The following plaintiffs did not testify at trial, and instead relied on the testimony of other witnesses who have lived for several years on Beach and Cove Streets to discuss how they and their predecessors-in-title used Shellheap Road. Edward Flynn, who lives at 5 Beach Street a few doors down from the Gibsons, testified that the Gibsons’ predecessors, Robert and Jean O’Brien and their two sons, always used Shellheap Road for beach access and when going to the playground near the beach. The O’Briens lived at 11 Beach Street from 1987 to 1998. Peter and Fair Alice McCormick purchased 13 Cove Street in 1994 from Warren and Elizabeth Davis who had owned the property since 1987. George Jennings, Ray Pickles and Diane Bondi-Pickles all testified that Mrs. Davis and her two daughters used Shellheap Road to get to the beach. Ms. Bondi-Pickles used to walk with her to the beach because their children were the same age. 201 Converse Road, owned by Thomas Owens, had been owned by Arthur Griffin and his family from 1953 to 1991. Mr. Jennings and his wife knew Mr. Griffin, presumably since the early 1950s, and he testified that Mr. Griffin liked going for walks down Shellheap Road almost every day. That use continued when Arthur Griffin Jr. moved to the property, where he lived until his death in the late 1980s. Ms. Petit’s predecessors at 14 Beach Street were Robert and Elizabeth Cumming who lived there from 1975 to 1993. Ms. Cumming’s daughter, Elizabeth Cumming Dartt, testified that she used to walk with her mother down Shellheap Road when going to the beach or to town. Her mother also enjoyed swimming and would use the Shellheap Road route whenever the weather was good and the water was suitable for swimming. Mr. Raymond and Ms. Matzek acquired 10 Cove Street from Robert Merrow in 1997. Mr. Merrow purchased the property from Catherine Long and her children (who held remainder interests) in 1993. Ms. Long and her husband, Fletcher, purchased the property in 1953 from George Crapo. The Longs lived next door to Mr. Jennings at 16 Cove Street. He testified that he would regularly see the Longs and their children using Shellheap Road to get to the beach and that use continued for as long as they owned the property.

Plaintiffs Cynthia Bryden, Thomas Clark and Alison Hodges, Constance Dolan, William and Sarah Ducas, Caroline Elkins, Elaine Holmes, Emily Paul, Geoffrey Stillwell and Ana Francisco, and Vera Vivian likewise did not testify at trial, and evidence of their use of Shellheap Road and that of their predecessors was likewise presented through the testimony of other witnesses who had personally observed them.

Mr.

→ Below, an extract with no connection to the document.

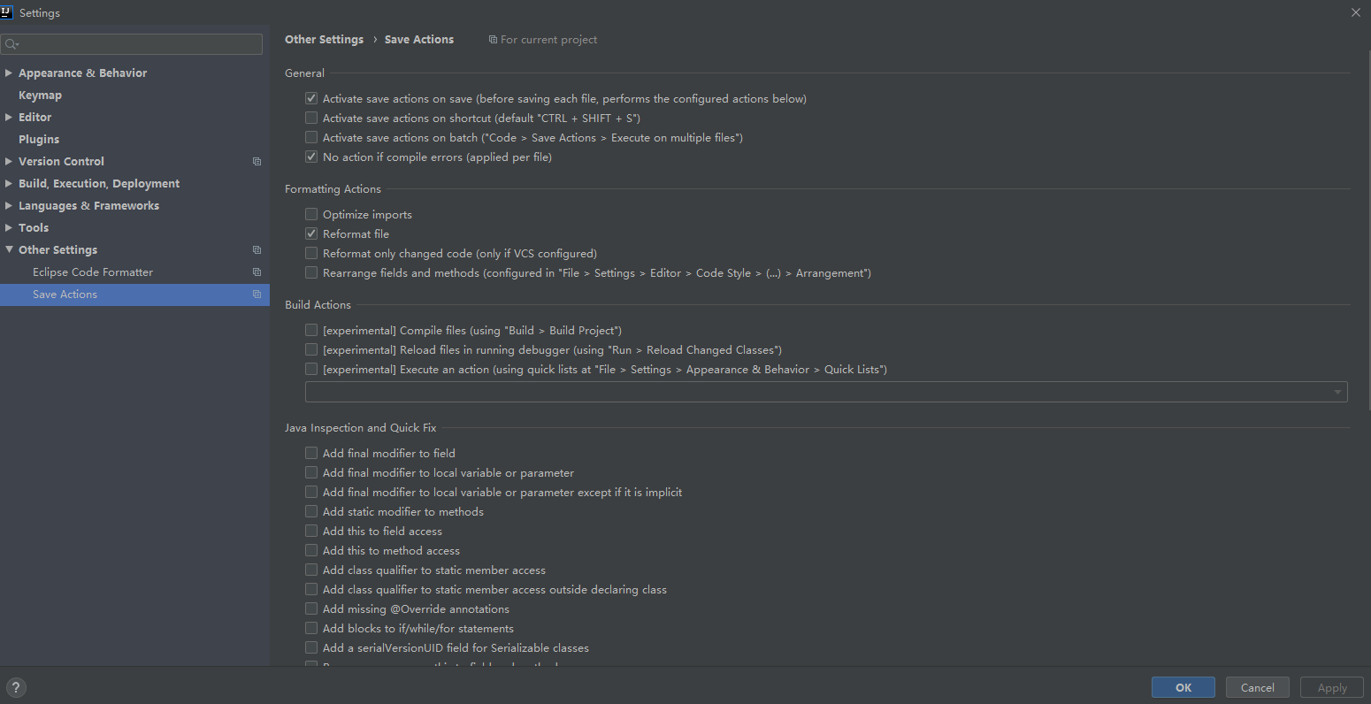Expand the Appearance & Behavior tree node

click(x=9, y=73)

Jennings lives across Cove Street from Cynthia Bryden, who owns 9 Cove Street in her capacity as Trustee of the 9 Cove Street Nominee Trust. Ms. Bryden purchased the property in 1994 from Moreau and Kathleen Hunt who had lived there since 1969. Mr. Jennings testified that Ms. Bryden frequently uses Shellheap Road when walking her dog or going to the beach. Prior to Ms. Bryden, Mr. Jennings testified that Moreau Hunt, who was a teacher and track coach at Tabor Academy, would go for a daily run down Shellheap Road during his retirement. [Note 30] Geoffrey Stillwell and Ana Francisco live next door to Ms. Bryden at 5 Cove Street. 5 Cove Street is shown as Lot 23 on the Crapo subdivision plan, and from 1953 to 2000, Lots 23 and 22 had been held in common ownership, first by the Arthur Griffin and his son and then by Peter and Kristin Eschauzier. [Note 31] Mr. Jennings testimony concerning the Griffins’ use of Shellheap Road is discussed above.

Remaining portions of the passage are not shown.